What has been the biggest challenge/issue for you lately in your research?
I think pandemic- and social justice-related. Of course the physical challenges – ongoing supply chain issues, quarantine and back to childcare/homeschool at the drop of a hat, the list goes on. However, the human costs of managing institutional expectations and the expectations of normal research operating frameworks – funding, publications, grant applications, peer review, teaching, etc. during the last 18-24 months have been the most challenging. My primary goal has been trying to ensure that everyone in the group fundamentally maintains their mental health, looks after their own and their families’ health – sometimes over thousands of miles, and maintains some level of work-life boundary. Secondary to all of this has been trying to maintain forward progress on research programs and academic careers within the pre-existing institutional and research frameworks. Balancing these two goals has been incredibly difficult.
What project(s) are you looking forward to in the near future?
As tissue engineering moves towards successful translation, as a field we need to be very cognizant of the narrow spectrum in which most research is conducted. Experimental conditions are usually ‘ideal’ and are optimized to a narrow range of ‘normal’ or ‘diseased’, but translation into the real world is not ideal, and both ‘normal’ and ‘diseased’ cover a wide spectrum of individuals, each with a different life course and allostatic load. I look forward to exploring these ideas more, to try to do my part to make regenerative medicine and tissue engineering approaches equally successful for all, and to ensure that our understanding of disease and of treatment responses fully incorporates understanding of the influence of extrinsic factors.

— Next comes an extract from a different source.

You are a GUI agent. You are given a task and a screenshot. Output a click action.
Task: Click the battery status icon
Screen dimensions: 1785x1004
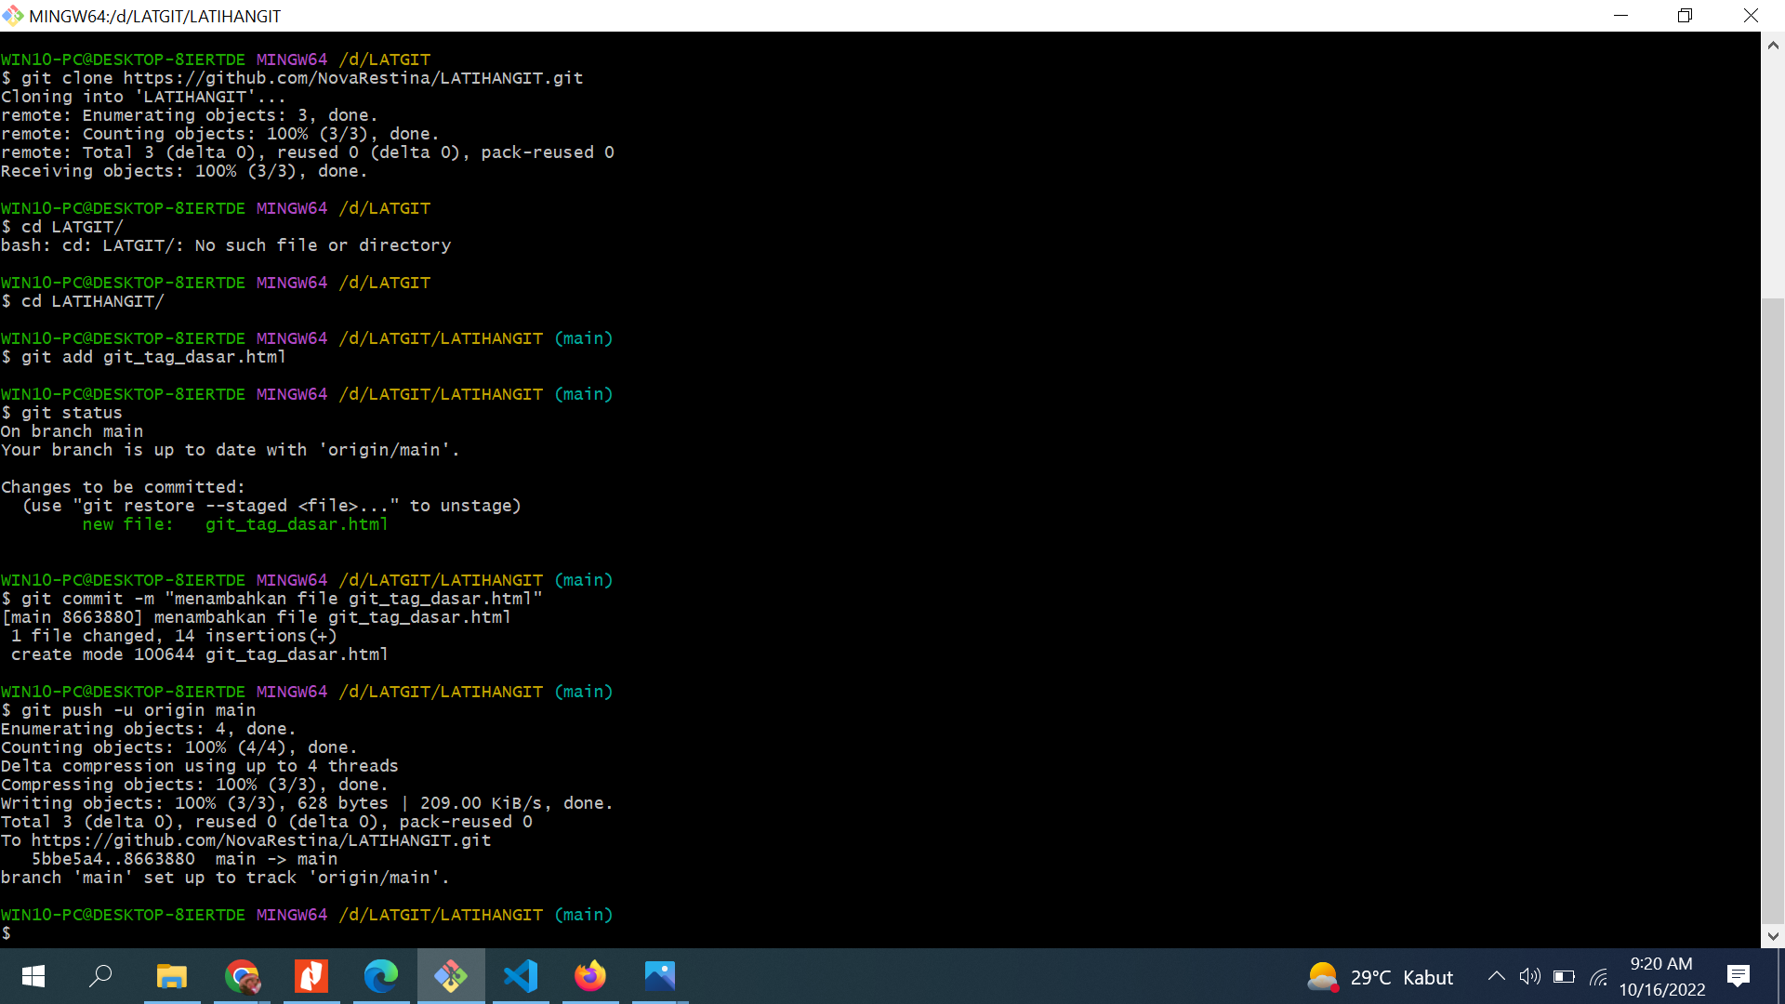coord(1564,976)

When not in the lab, what do you like to do for fun?
We have a small farm and raise all of our own grassfed meat and fish, eggs, and most of our own vegetables. Provides different sets of challenges to the academic environment, good thinking and ‘off’ time, plenty of physical activity, and spawns several new research ideas every year. There is a lot we miss in orthopaedics simply by not observing or thinking across fields (literally!).
What was the last book you read for fun? Would you recommend it?
Deep Work by Cal Newport. Something I had substantially difficulty getting back into post-head injury, and with all the additional distractions of the last 18 months. Highly recommend – particularly if day after day you feel as if you are not making progress on anything that ‘counts’.
What is the most unusual/unexpected item sitting on your desk right now?
The ‘Gastrointestinal Fortitude’ trophy – a trophy of the back half of a horse, with a Lego astronaut and Lego person sized exam glove glued to its back. In April I ran a challenge quiz for the veterinary students I teach, and the trophy of the back half of a horse was the closest I could find relevant to the gastrointestinal physiology module. The ‘Gastronauts’ were the winning team and decorated the trophy accordingly. In the other corner is a pile of sheep ulnas left over from a demonstration on bone health and fracture repair I did for a 3rd grade class a few weeks ago.